You've Got To Be Kidding Me...
Flying drones from halfway across the world used to be considered a cushy, if somewhat sterile, military job. But the wars in Iraq and Afghanistan have gone on for so long -- and become so dependent on the satellite-piloted planes -- that Air Force commanders have had to call in chaplains, psychologists and psychiatrists "to help ease the mental strain on these remote-control warriors," the Associated Press reports.
Just a few years ago, pilots of unmanned aerial vehicles (UAVs) crowed that "most of the time, I get to fight the war, and go home and see the wife and kids at night." Since then, the demands for remotely-flown spy planes have grown exponentially. Pilots' hours grew longer and longer. And they started to compare themselves to "prisoner[s] with [l]ife sentence[s]."
That's taking things to a whiny extreme. The chair-bound flyboys still have it pretty good, compared to the grunts of the Army or the Marines: No 15-month tours, no crappy rations, no chance of them or their friends getting blown up.

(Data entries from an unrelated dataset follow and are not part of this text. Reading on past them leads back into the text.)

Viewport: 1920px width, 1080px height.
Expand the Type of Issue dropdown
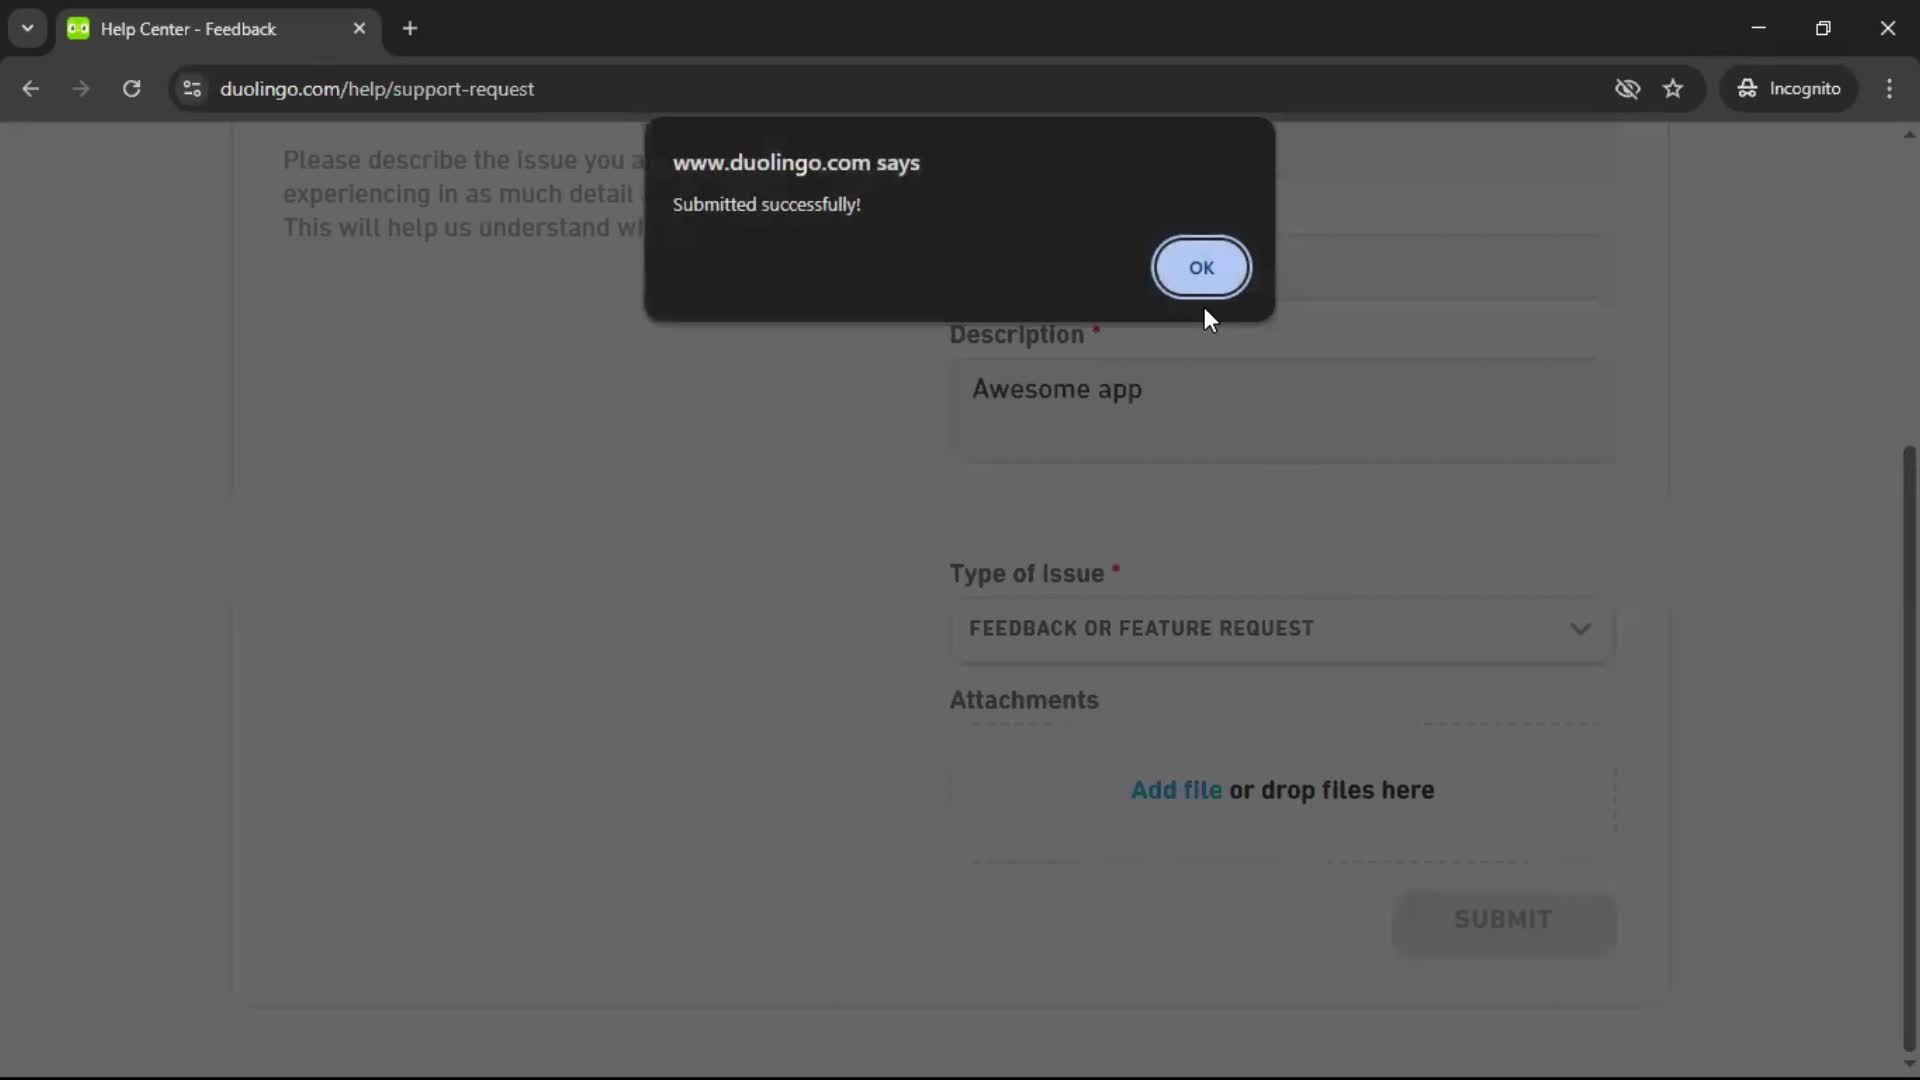tap(1580, 629)
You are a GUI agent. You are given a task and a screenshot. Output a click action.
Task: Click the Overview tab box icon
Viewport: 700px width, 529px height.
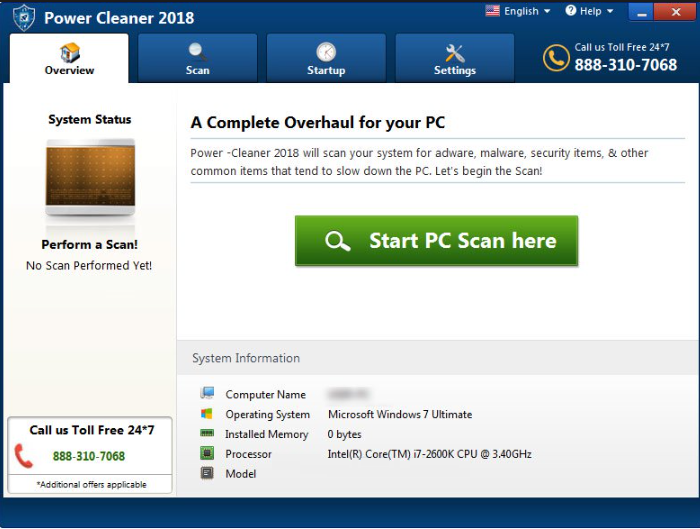click(70, 52)
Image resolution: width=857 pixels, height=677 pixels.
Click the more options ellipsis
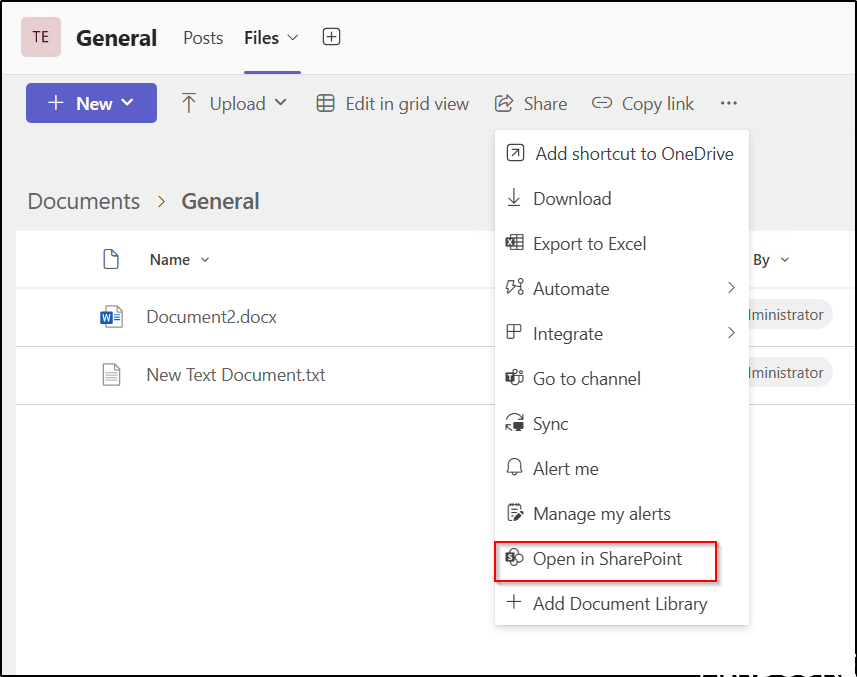728,103
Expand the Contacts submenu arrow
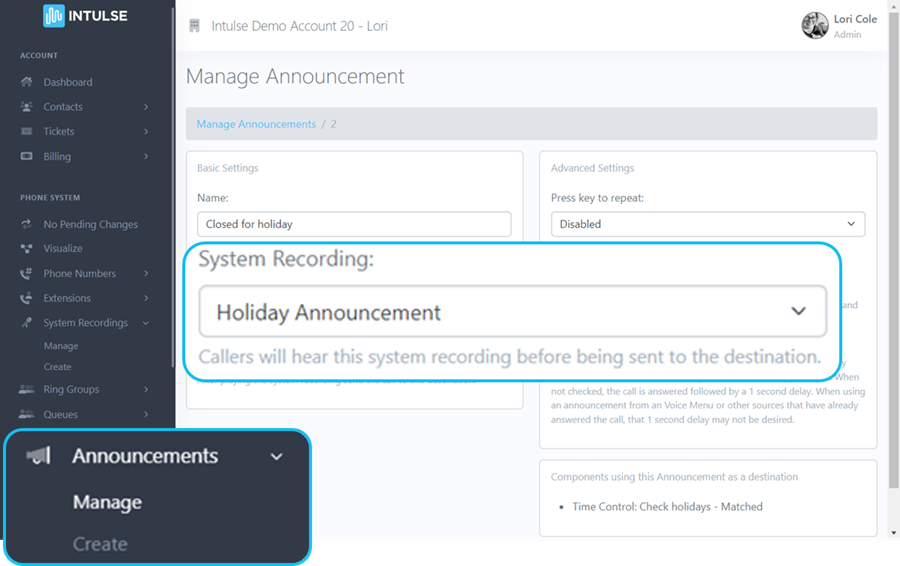 [x=146, y=107]
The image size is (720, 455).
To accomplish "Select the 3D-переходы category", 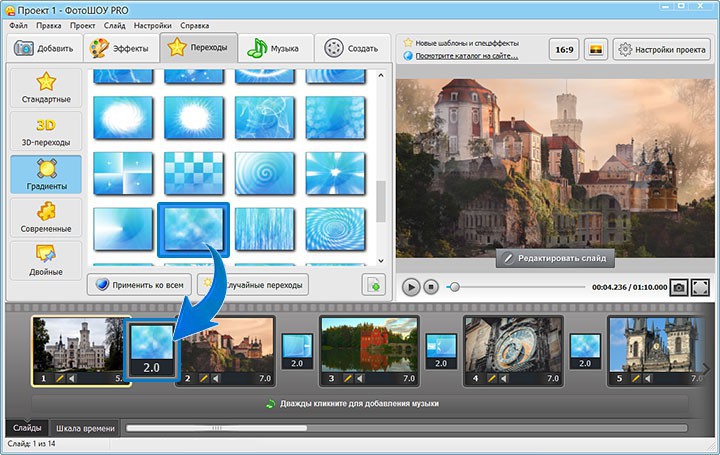I will pyautogui.click(x=46, y=130).
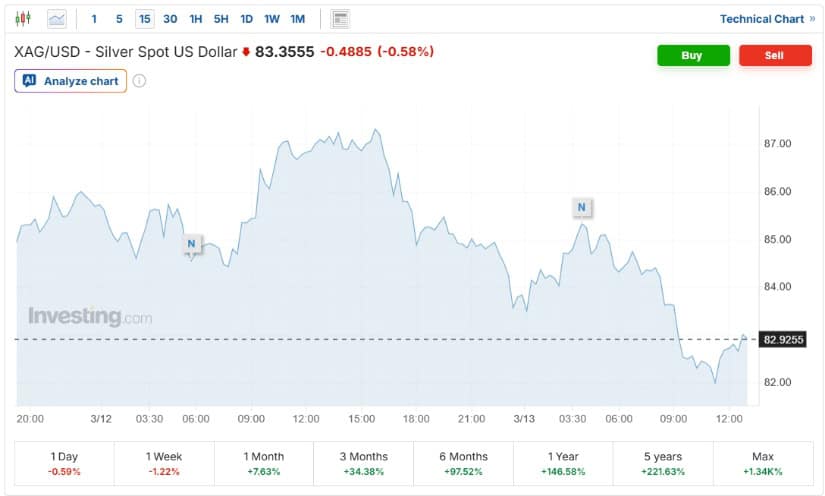Click the 82.9255 current price label

point(783,340)
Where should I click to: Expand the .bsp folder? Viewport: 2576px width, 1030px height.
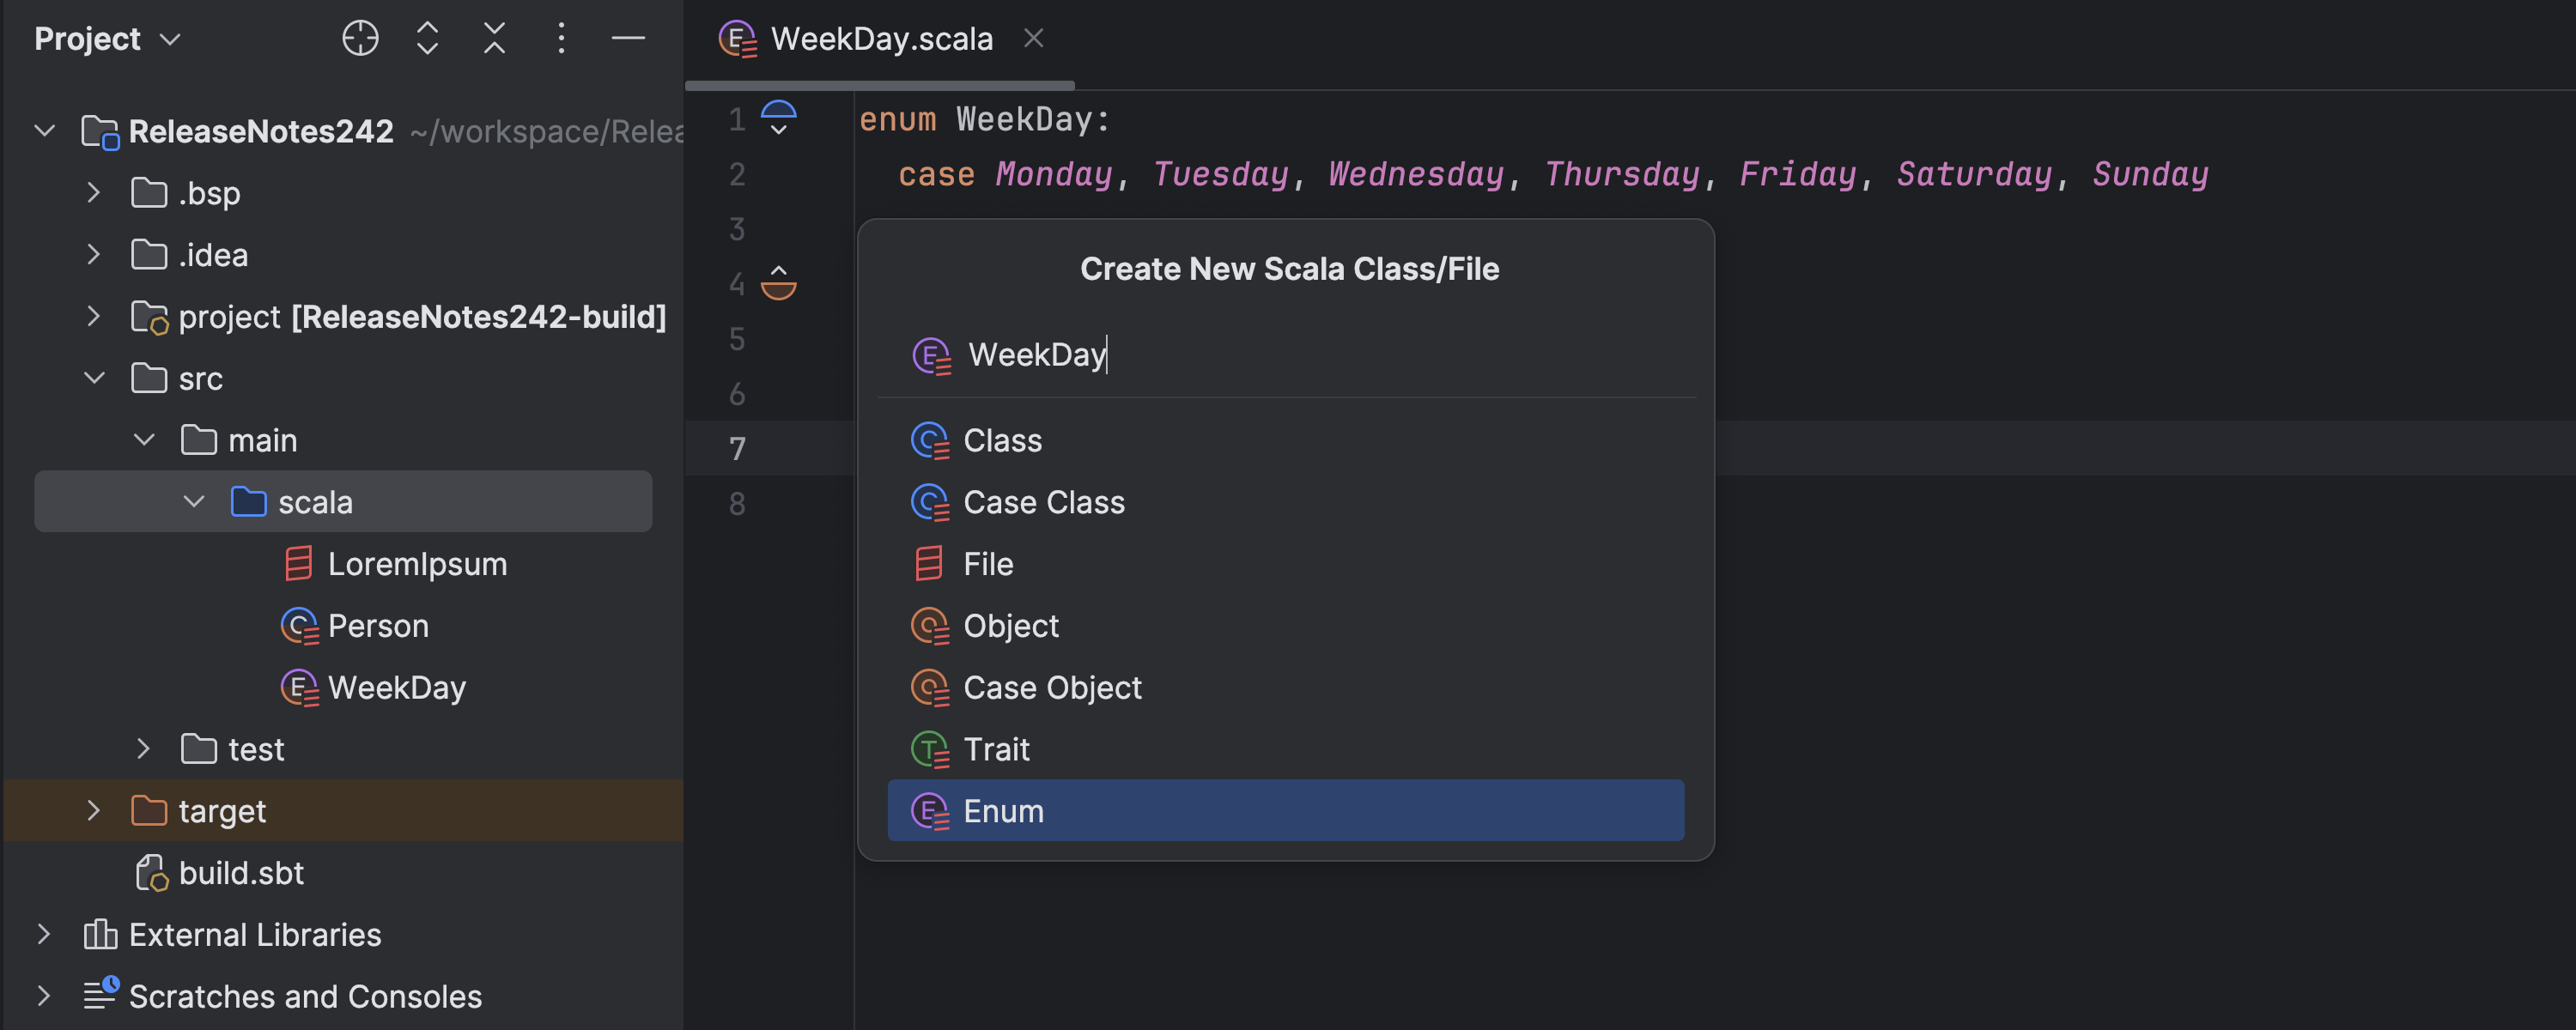pyautogui.click(x=94, y=192)
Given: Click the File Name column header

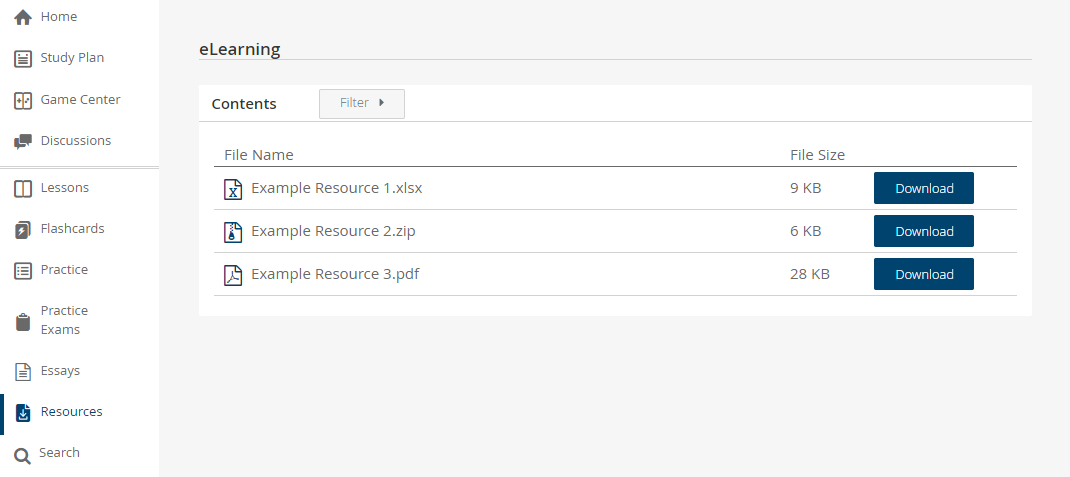Looking at the screenshot, I should [x=259, y=155].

But the constant back-and-forth between war and peace isn't without its unique strains. "It is quite different, going from potentially shooting a missile, then going to your kid's soccer game," sighs Lt. Col. Michael Lenahan...
This is just un-f#%king believable.
From the original article at The Boston Globe comes this doozy of an opening paragraph:
Remote-control warriors suffer battle stress at a distance
Psychologists, chaplains ease mental strain
By Scott Lindlaw
Associated Press / August 8, 2008
MARCH AIR RESERVE BASE, Calif. - The Air National Guardsmen who operate Predator drones over Iraq via remote control, launching deadly missile attacks from the safety of Southern California 7,000 miles away, are suffering some of the same psychological stresses as their comrades on the battlefield.
Considering the source I'm willing to give some benefit of the doubt, but who the hell thought that this would be a good story to put out there...it will certainly endear them to their 11B brothers in arms that's for sure.